Адитья улыбнулся, но выражение лица у него было недружелюбное.
— Почему вы здесь? Вы должны были уехать в Пуну.
— А, вот вам что сказали? — уклонилась от ответа Первин. Она заметила в кобуре пистолет и не хотела утратить контроль над ситуацией.
Джива Рао с мольбой взглянул на шута.
— Адитья-ерда, только не дай ей меня отсюда забрать!
— Не бойтесь, — ответил Адитья. — Никуда она не заберет ни вас, ни вашу сестру. Вы останетесь со мной навсегда.
Резкость его тона Первин совсем не понравилась. Она твердо произнесла:
— Дети, моя обязанность — обеспечить вашу безопасность и вернуть вас домой. Адитья, нам многое нужно обсудить, но первым делом мы должны обеспечить воссоединение детей с матерью.
— А ты знал, что ай уехала? — обратилась Падмабаи к брату. — И раджмата умерла.
Джива Рао застыл.
— Что?
— Очень печально, что ваша бабушка скончалась, — заговорила Первин, видя, как ошарашен маленький князь. — Мы будем искать вашу маму, как вот искали вас…
— Да вы его и не искали, — холодно вставил Адитья. — Это я его поймал несколько часов назад.
Первин отметила, какой непочтительный глагол употребил Адитья. Глаза Дживы Рао слегка увлажнились — трудно было понять, что тому виной, дурные вести или странное поведение шута. Если тот обнаружил князя уже несколько часов назад, почему не сообщил об этом никому в охотничьем домике?
Ганесан залаял, шут резко щелкнул его по морде. Стало ясно, что единственный их потенциальный союзник теперь подчиняется Адитье. Первин не знала, каким командам нападения Мирабаи научила пса; да даже если она и догадается, Ганесан явно не станет ее слушать.

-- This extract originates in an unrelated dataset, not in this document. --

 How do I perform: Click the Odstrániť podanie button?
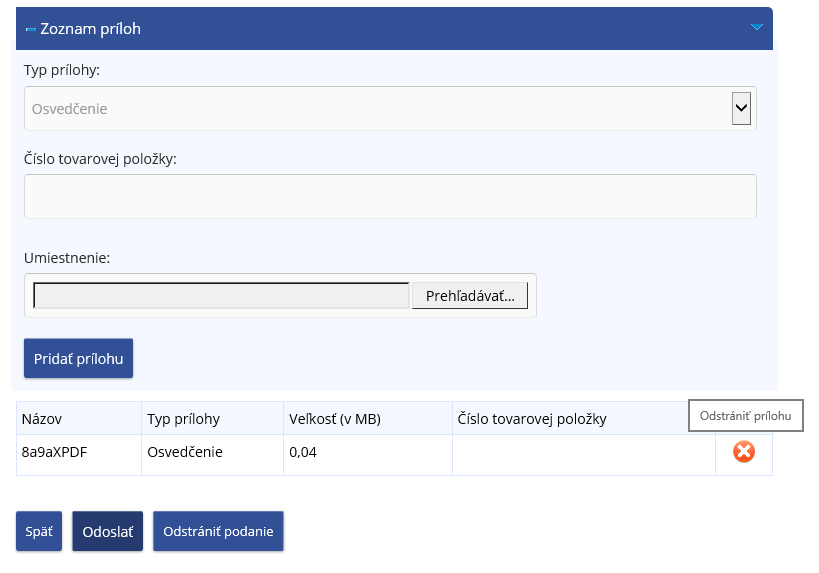218,531
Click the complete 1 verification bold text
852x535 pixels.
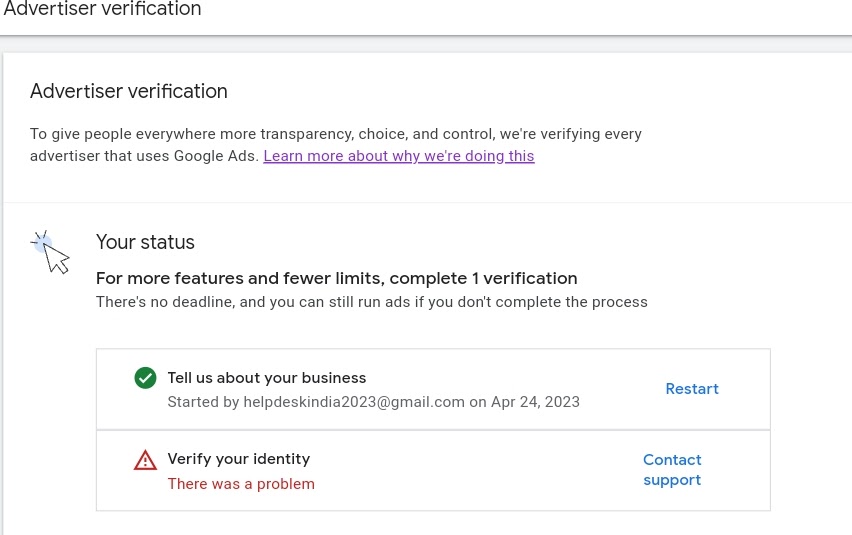pyautogui.click(x=336, y=278)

Первин осмотрела помещение, пытаясь сообразить, чем шут и князь занимались до ее появления. Комнатка была тесной и почти пустой: лишь несколько незажженных фонарей, кувшин воды, два складных стула с холщовыми сиденьями — на них вышит герб Сатапура — и резной деревянный комод. В центре стояла жаровня, угли на ней почти догорели. Первин представила себе сцену охоты: один из князей со своим оруженосцем мог здесь передохнуть, выпить чаю, дожидаясь появления крупной кошки, которую можно разглядеть в окно. Тогда князь поднялся бы по лестнице наверх, оттуда бы и выстрелил.
Взгляд ее привлекла какая-то вещица, стоявшая на комоде, — она блеснула в полумраке. Золотая табакерка: блеск бриллиантов, алый растительный узор. Где-то она ее уже видела — может, во дворце? Возможно, шут ее украл.
Табакерка была почти той же формы, что и у покойной махарани. Первин подошла поближе, чтобы вглядеться, поняла, что табакерка скорее напоминает портсигар. И тут она вспомнила, как Вандана похвалялась этим портсигаром в гостевом доме, как потом раскладывала на столе у себя дома другие портсигары, которые купила у Картье.
Когда Адитья прибыл в гостевой дом, Первин учуяла легкий запах дыма.
Вопрос не в том, виделся ли он с Ванданой, а в чем была цель их встречи.
— Вы куда смотрите? — резко поинтересовался Адитья.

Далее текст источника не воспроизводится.